When it comes to using the word "scapegoating," it is not enough to show that every act of representation creates a centre and a periphery, if our goal is to then "deconstruct" each and every centre in the name of revealing the centre's inevitable peripheral victims. Postmodern "deconstruction" in the name of the victim misunderstands the whole business, the goodness, of representation. What needs to be considered is that any given periphery sustains a productive trade in tokens of the sacred centre. When we put a holy book, or a Nike shoe, at the centre of attention, each will do something, in different ways, to allow for a peripheral exchange that mediates our differences and expands freedom, and this exchange is not some conspiracy of the powerful against the oppressed.
While it is true that we are often lacking in human reciprocity and that some people are not sufficiently included in our networks of exchange, this is not the fault of evil forms of representation (evil being essentially a violence against representations or people), but rather of the lack of sufficient means to represent our differences in productive ways. Generally speaking, the more centres of attention, the more forms of exchange, the better we will be. Maximizing freedom of expression is an essential part of this.
I hope that we will become committed to an understanding of human freedom that will encourage us to give up postmodern victim games and return to an ethic that privileges empirical observation and rigorous distinctions about the forms of culture that are more or less capable of deferring violence by engaging people in exchange of our differences. A "human rights" tribunal could be justified if it really had the effect of mediating our resentments in such a way that it brought members of society closer and more willing to engage each other. Alternatively, if centralized show trials and attempts to shut people up have the effect of exacerbating resentments, of doing evil, as they seem to have done of late in Canada, people should take a hard look at getting rid of them.

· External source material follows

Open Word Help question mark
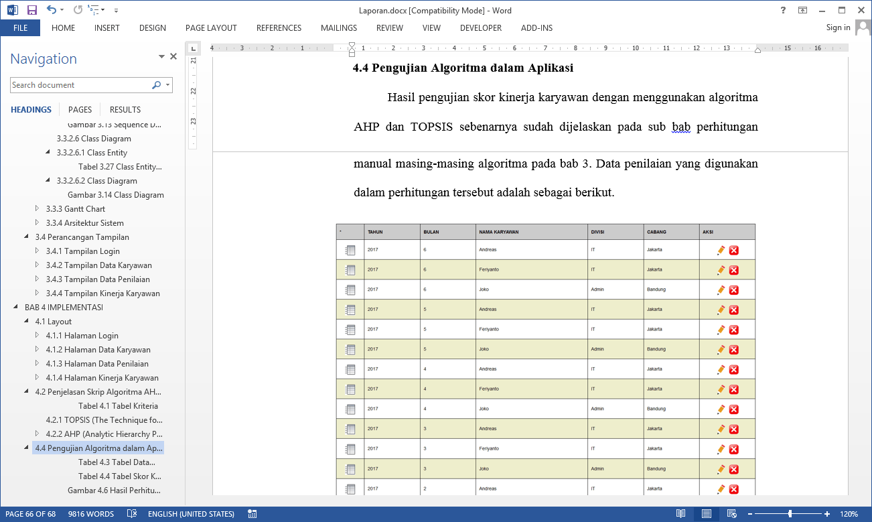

It is noteworthy that the likes of Bernie Farber and Haroon Siddiqui cannot even begin to address such questions. They remain trapped in the postmodern dead end that sees our many representations of difference as suspect, hoping against reason that the solution to our many problems lies with sufficient worship of the mommy state and its attempt to smother differences in some big group hug open to all. But productive exchange requires acknowledgment and articulation of conflict, not group hugs.